How Investment Smoothing Helps Employers Avoid a Contribution Rollercoaster

If there is one thing employers want when it comes to pension cost, its stability. Budget predictability is key in making LAGERS, or any retirement benefit for that matter, feasible.  And while many local government units across the state seek LAGERS out to help attract and retain quality public servants in their communities, they all first want assurance that the cost is something that they can reasonably budget for from year to year.

One of the great benefits for employees of Defined Benefit Plans, like LAGERS, is that the investment risk is shifted off of the backs of individual workers. Members of the LAGERS system don’t individually bear the same type of investment risk as someone who relies solely on an individual 401-k type retirement account for income in retirement.  That’s because LAGERS members receive protected payments based on how much of their career they devoted to serving their communities, not by how well they fared in the markets.
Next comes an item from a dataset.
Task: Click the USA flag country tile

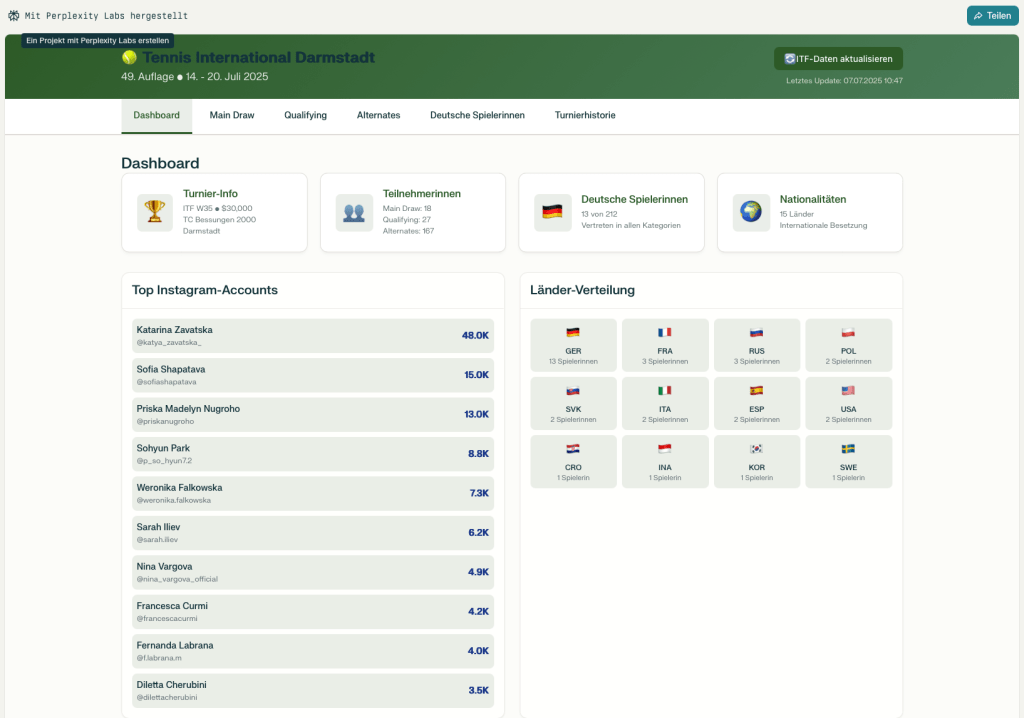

Ultimately, however, investment income is an important part of funding retirement benefits and because individual benefits are not affected by swings in the markets in LAGERS, employers must absorb that risk. So how does LAGERS  safeguard against this market risk to help prevent wild swings in contribution rates from year to year? Investment Smoothing.

If you were to look at the last five 1-year returns for LAGERS, you would see a great deal of fluctuation: anywhere from -0.2% to 19%.

2016 -0.2%
2015 2.2%
2014 19.0%
2013 14.5%
2012 3.6%

And if an employer had to realize -0.2% one year and then 19% the next, they could see great volatility in their contribution rate year over year making it near impossible to reasonably budget for such a benefit. That’s why LAGERS uses investment smoothing when realizing gains and losses in employer contribution rates.
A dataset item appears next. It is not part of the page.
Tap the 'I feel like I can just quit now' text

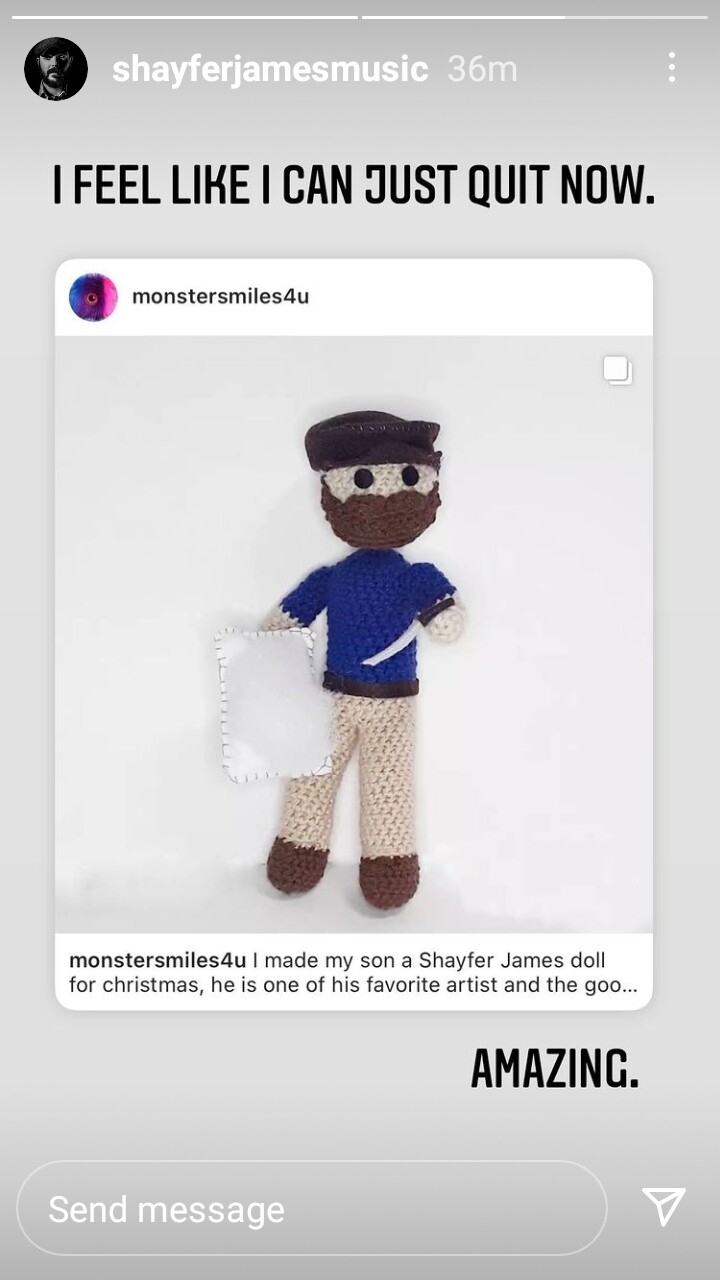coord(353,186)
So what exactly does that mean? Each year, LAGERS smooths the investment gain or loss over a five year period. In other words, only one fifth of the gain or loss is realized in the first year, and for the next four years an additional one fifth is realized.  In the above snapshot, the employer’s cost for benefits wouldn’t be based just on the most recent year’s investment experience, but rather on 1/5 of each of the five years gain/loss.  If we look at the past five years of returns in LAGERS, some were better than others, but because we smooth the gains and losses across all five years, this makes the market volatility that is felt from year to year less like the Grand Tee Tons and more like the rolling hills of Tuscany.
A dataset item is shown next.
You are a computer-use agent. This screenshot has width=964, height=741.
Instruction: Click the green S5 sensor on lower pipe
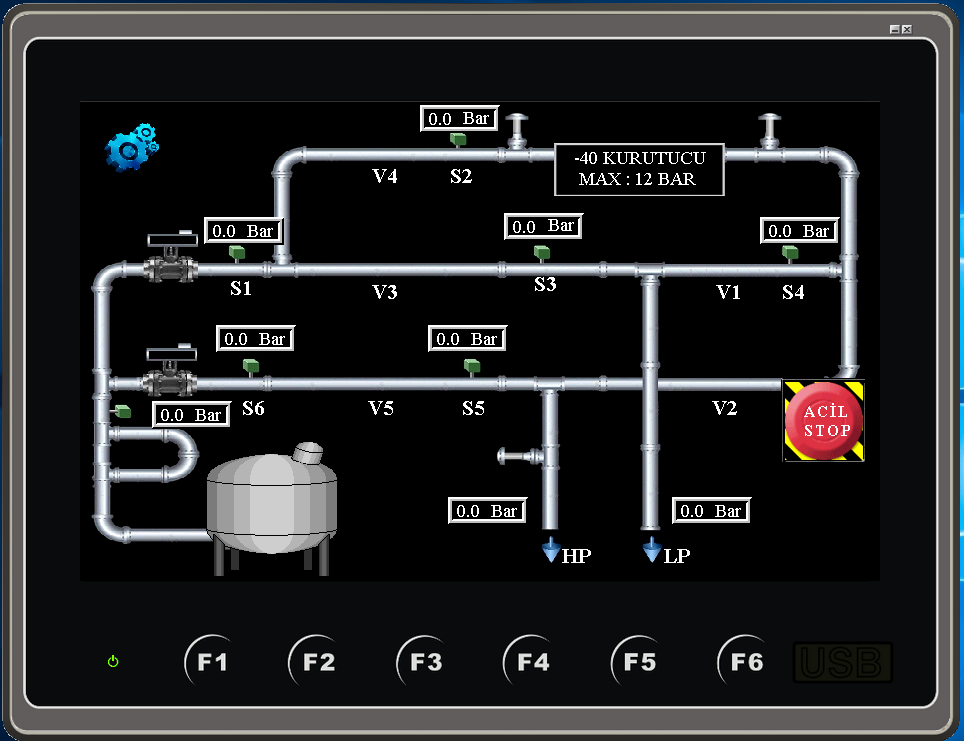coord(470,366)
There is no way to completely eliminate market risk, but there are tools, such as market smoothing that we can use to help control and manage that risk from year to year. Smoothing helps to remove the high and low ‘bumps’ that the markets will inevitably experience, and to provide stability to pension cost so that employer can continue to provide security and peace of mind to the hardworking public servants of Missouri.